_What the exercise asks_
Nothing in the records may be altered; repeat them exactly.

————————

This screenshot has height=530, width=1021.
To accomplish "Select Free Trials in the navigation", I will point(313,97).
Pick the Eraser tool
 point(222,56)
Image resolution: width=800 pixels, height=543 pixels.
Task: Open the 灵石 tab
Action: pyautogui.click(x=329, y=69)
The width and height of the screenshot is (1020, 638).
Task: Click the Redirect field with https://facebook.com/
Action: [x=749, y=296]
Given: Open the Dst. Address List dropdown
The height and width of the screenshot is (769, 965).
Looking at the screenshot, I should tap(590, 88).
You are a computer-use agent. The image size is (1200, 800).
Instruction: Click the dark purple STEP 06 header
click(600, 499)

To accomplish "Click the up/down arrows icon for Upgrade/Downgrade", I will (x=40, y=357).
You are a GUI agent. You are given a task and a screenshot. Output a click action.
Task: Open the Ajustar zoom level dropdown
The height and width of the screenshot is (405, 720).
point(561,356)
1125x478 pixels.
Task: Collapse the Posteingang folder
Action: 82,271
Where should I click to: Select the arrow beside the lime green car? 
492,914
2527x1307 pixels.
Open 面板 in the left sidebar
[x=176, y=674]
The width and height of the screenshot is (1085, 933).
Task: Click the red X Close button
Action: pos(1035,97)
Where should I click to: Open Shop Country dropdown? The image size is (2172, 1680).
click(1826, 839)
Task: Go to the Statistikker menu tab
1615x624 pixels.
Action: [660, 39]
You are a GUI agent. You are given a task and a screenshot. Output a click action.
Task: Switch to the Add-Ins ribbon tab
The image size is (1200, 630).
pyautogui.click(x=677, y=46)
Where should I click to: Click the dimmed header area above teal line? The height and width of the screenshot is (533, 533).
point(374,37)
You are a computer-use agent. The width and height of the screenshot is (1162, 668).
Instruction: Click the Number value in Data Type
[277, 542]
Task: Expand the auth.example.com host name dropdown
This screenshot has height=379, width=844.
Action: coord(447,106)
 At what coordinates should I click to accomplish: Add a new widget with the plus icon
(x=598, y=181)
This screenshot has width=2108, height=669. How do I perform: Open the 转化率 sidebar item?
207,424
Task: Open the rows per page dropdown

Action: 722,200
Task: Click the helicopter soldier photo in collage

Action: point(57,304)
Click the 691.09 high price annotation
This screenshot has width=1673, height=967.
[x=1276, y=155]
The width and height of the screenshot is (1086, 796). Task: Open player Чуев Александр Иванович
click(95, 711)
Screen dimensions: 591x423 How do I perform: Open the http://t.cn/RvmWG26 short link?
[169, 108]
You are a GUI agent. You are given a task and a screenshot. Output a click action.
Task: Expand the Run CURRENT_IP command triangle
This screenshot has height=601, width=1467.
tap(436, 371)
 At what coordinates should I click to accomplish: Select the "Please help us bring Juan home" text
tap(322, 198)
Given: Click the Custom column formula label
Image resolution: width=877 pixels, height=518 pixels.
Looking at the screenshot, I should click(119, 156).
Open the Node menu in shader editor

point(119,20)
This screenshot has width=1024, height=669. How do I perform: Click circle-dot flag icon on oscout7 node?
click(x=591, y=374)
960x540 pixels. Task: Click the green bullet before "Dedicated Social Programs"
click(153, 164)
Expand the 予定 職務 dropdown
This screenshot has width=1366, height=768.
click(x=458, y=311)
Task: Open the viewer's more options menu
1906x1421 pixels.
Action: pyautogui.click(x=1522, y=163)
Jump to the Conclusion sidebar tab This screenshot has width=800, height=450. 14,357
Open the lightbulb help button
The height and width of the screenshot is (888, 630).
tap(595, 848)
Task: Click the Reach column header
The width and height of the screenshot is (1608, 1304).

————————

_Reply to the exercise_
This screenshot has height=530, width=1021.
To accomplish "Select Free Trials in the navigation", I will point(313,97).
Pick the Eraser tool
 point(222,56)
Image resolution: width=800 pixels, height=543 pixels.
Task: Open the 灵石 tab
Action: pyautogui.click(x=329, y=69)
The width and height of the screenshot is (1020, 638).
Task: Click the Redirect field with https://facebook.com/
Action: [x=749, y=296]
Given: Open the Dst. Address List dropdown
The height and width of the screenshot is (769, 965).
Looking at the screenshot, I should tap(590, 88).
You are a computer-use agent. The image size is (1200, 800).
Instruction: Click the dark purple STEP 06 header
click(600, 499)

To accomplish "Click the up/down arrows icon for Upgrade/Downgrade", I will (x=40, y=357).
You are a GUI agent. You are given a task and a screenshot. Output a click action.
Task: Open the Ajustar zoom level dropdown
The height and width of the screenshot is (405, 720).
point(561,356)
1125x478 pixels.
Task: Collapse the Posteingang folder
Action: 82,271
Where should I click to: Select the arrow beside the lime green car? 
492,914
2527x1307 pixels.
Open 面板 in the left sidebar
[x=176, y=674]
The width and height of the screenshot is (1085, 933).
Task: Click the red X Close button
Action: pos(1035,97)
Where should I click to: Open Shop Country dropdown? The image size is (2172, 1680).
click(1826, 839)
Task: Go to the Statistikker menu tab
1615x624 pixels.
Action: [660, 39]
You are a GUI agent. You are given a task and a screenshot. Output a click action.
Task: Switch to the Add-Ins ribbon tab
The image size is (1200, 630).
pyautogui.click(x=677, y=46)
Where should I click to: Click the dimmed header area above teal line? The height and width of the screenshot is (533, 533).
point(374,37)
You are a computer-use agent. The width and height of the screenshot is (1162, 668).
Instruction: Click the Number value in Data Type
[277, 542]
Task: Expand the auth.example.com host name dropdown
This screenshot has height=379, width=844.
Action: coord(447,106)
 At what coordinates should I click to accomplish: Add a new widget with the plus icon
(x=598, y=181)
This screenshot has width=2108, height=669. How do I perform: Open the 转化率 sidebar item?
207,424
Task: Open the rows per page dropdown

Action: 722,200
Task: Click the helicopter soldier photo in collage

Action: point(57,304)
Click the 691.09 high price annotation
This screenshot has width=1673, height=967.
[x=1276, y=155]
The width and height of the screenshot is (1086, 796). Task: Open player Чуев Александр Иванович
click(95, 711)
Screen dimensions: 591x423 How do I perform: Open the http://t.cn/RvmWG26 short link?
[169, 108]
You are a GUI agent. You are given a task and a screenshot. Output a click action.
Task: Expand the Run CURRENT_IP command triangle
This screenshot has height=601, width=1467.
tap(436, 371)
 At what coordinates should I click to accomplish: Select the "Please help us bring Juan home" text
tap(322, 198)
Given: Click the Custom column formula label
Image resolution: width=877 pixels, height=518 pixels.
Looking at the screenshot, I should click(119, 156).
Open the Node menu in shader editor

point(119,20)
This screenshot has width=1024, height=669. How do I perform: Click circle-dot flag icon on oscout7 node?
click(x=591, y=374)
960x540 pixels. Task: Click the green bullet before "Dedicated Social Programs"
click(153, 164)
Expand the 予定 職務 dropdown
This screenshot has width=1366, height=768.
click(x=458, y=311)
Task: Open the viewer's more options menu
1906x1421 pixels.
Action: pyautogui.click(x=1522, y=163)
Jump to the Conclusion sidebar tab This screenshot has width=800, height=450. 14,357
Open the lightbulb help button
The height and width of the screenshot is (888, 630).
tap(595, 848)
Task: Click the Reach column header
The width and height of the screenshot is (1608, 1304).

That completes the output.